Una deportista de alto desempeño no es buena simplemente porque sí. Aun antes de competir con otros debe competir consigo misma.
Nunca me ha gustado la expresión «orgullosamente guatemalteco». Supone que basta con ser del país para tener algo de que enorgullecerse, que basta que algo sea nuestro para ser digno de orgullo.
El futbol profesional es ejemplo de que tal orgullo no se justifica. Con persistencia, los aficionados visten los colores patrios, van a los estadios, compran boletos y vitorean a sus equipos. A pesar de las repetidas palizas. Tanto que no ir al Mundial parece ser parte de la marca nacional. La afición es orgullosamente guatemalteca, con fracaso y todo.
Para más inri, los escándalos de la FIFA en clave Tortrix y la suspensión de la federación documentaron (pues ya lo sabíamos, ¿no?) que no solo son incompetentes, sino también mafiosos. La corrupción tiene raíces que se infiltran en todos los ámbitos, incluyendo el deporte. Pero también tiene ramas que llegan hasta Miami y Ginebra. ¡Estamos globalizados!
Los incidentes deberían reventar el globo de las ilusiones acerca de nuestro futbol si no fuera porque no le queda aire para estallar. Esa triste constatación vuelve a interrogar por qué se empeñan los aficionados en seguir el futbol nacional, vista la falta de mérito del equipo, la mediocridad de la liga completa y la corrupción de las autoridades.
Baste el ejemplo, que no estoy aquí para hablar de deporte aunque la diatriba prenavideña lo sugiera. No tengo las credenciales, pues mi torpeza deportiva es un antitalento de vieja fecha: siempre fui inepto en el campo de juego. Pero lo que discuto aquí no es la motivación del deportista, esa virtud extraordinaria que del ejercicio intenso y persistente hace músculo. Menos aún la siempre esperable corrupción de quienes acceden al poder y al dinero. Lo mío en esta columna es retar las intenciones, las razones y los esfuerzos de nosotros, los ciudadanos, estos que en plena contradicción seguimos vitoreando el mal futbol, mostrando orgullo por el mal más ampliamente: por la torpeza y la trampa también.
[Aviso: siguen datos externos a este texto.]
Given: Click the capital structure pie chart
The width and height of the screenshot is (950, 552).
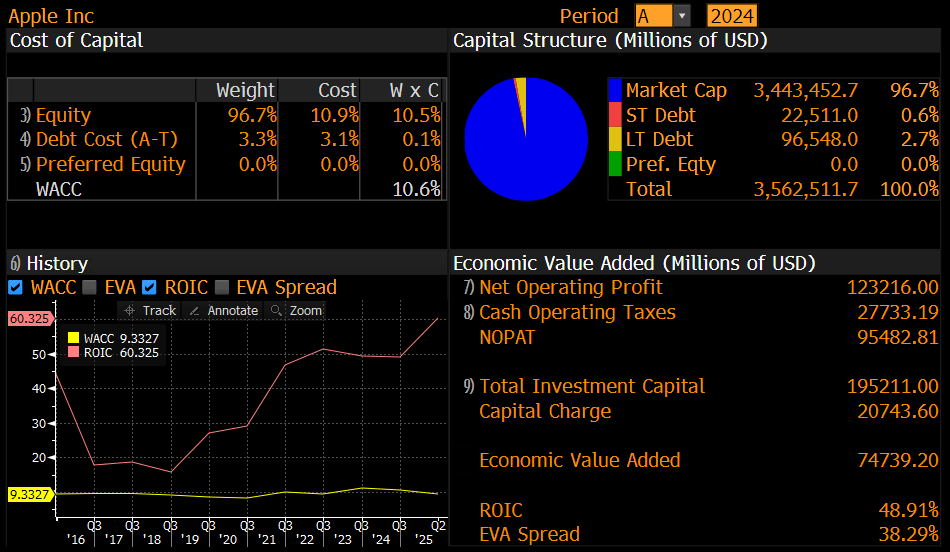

Enfrentamos una disyuntiva. Por un lado, podemos hacer el bien y luego sentirnos orgullosos de ello como un hecho dado y constatable. O podemos simplemente afirmar que lo que hacemos (bueno, regular o malo) es digno de orgullo por definición. Hacer primero el bien exige una búsqueda continua, una duda persistente, una revisión perpetua. Una deportista de alto desempeño no es buena simplemente porque sí, sino porque cada día cuestiona su excelencia, duda de su supremacía y se afana por mantenerse en la cima. Aun antes de competir con otros debe competir consigo misma.
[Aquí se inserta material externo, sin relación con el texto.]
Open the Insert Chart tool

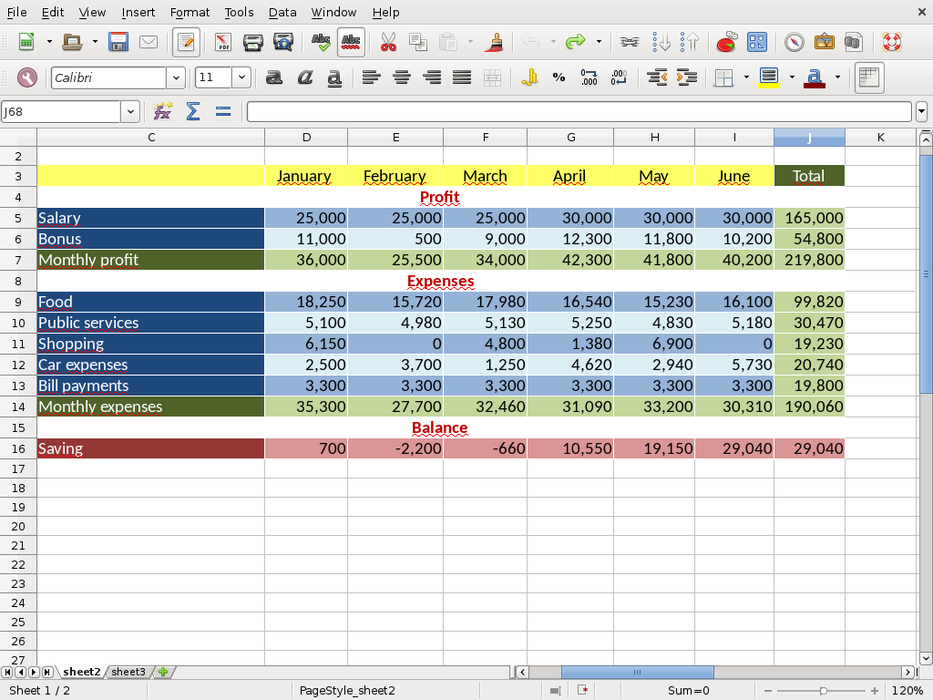[727, 42]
Por el contrario, afirmar sin mayor razón que lo que hacemos es bueno, tener orgullo en la costumbre, es un continuo volver sobre lo que ya está allí, reafirmar el pasado sin cuestionarlo y sin empeño por superarlo. En el mejor de los casos es una vulgar exégesis: explicar de nueva forma los mismos hechos. En el peor de los casos es justificarlos. Y si lo hecho es el mal, comienza el contorsionismo moral.
Mire las religiones, que corren particular riesgo en esta materia, pues parten de suponerse buenas por definición. Sus líderes y seguidores no tienen más remedio que reescribir la historia y ajustar las explicaciones cuando las circunstancias cambian, aunque las acciones no justifiquen tal supuesto. Piense en Galileo, un día condenado y luego rehabilitado. O en las vacilaciones sobre la sexualidad privada de las personas, especialmente de las mujeres. Afirman hablar del espíritu, pero hasta en cuestión de cremación y cenizas sucumben a los titubeos. Viven las religiones partidas por la tensión entre hacer cosas buenas y declarar por decreto que lo que hacen es bueno. Pero no nos apuremos a señalar con el dedo a la gente de fe, que otro tanto ocurre con descorazonadora frecuencia en la ciencia, el arte y, por supuesto, la política.
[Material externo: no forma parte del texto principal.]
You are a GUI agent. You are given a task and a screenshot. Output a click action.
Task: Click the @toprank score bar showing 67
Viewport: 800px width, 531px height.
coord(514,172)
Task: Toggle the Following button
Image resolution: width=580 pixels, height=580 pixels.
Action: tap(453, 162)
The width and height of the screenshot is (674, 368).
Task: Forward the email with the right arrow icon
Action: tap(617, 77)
Saquemos lección, que en todo esto lo importante será el compromiso que tomemos, individualmente y como colectivos. Termina el año, y para Occidente —usted y yo incluidos— son días de reflexión, quizá de urgente renovación. Es un buen momento para examinar si los orgullos que nos mueven han sido los que nacen de la tarea bien hecha o simplemente una etiqueta puesta sobre el pasado, un parche que tapa las grietas de la mediocridad, la componenda o la malicia heredadas y no examinadas. Procuremos hacer el año entrante cosas de las cuales podamos estar orgullosos, pues buena falta hacen a nuestra patria. Agradezco la compañía de su lectura y sus comentarios este año y le deseo felices fiestas.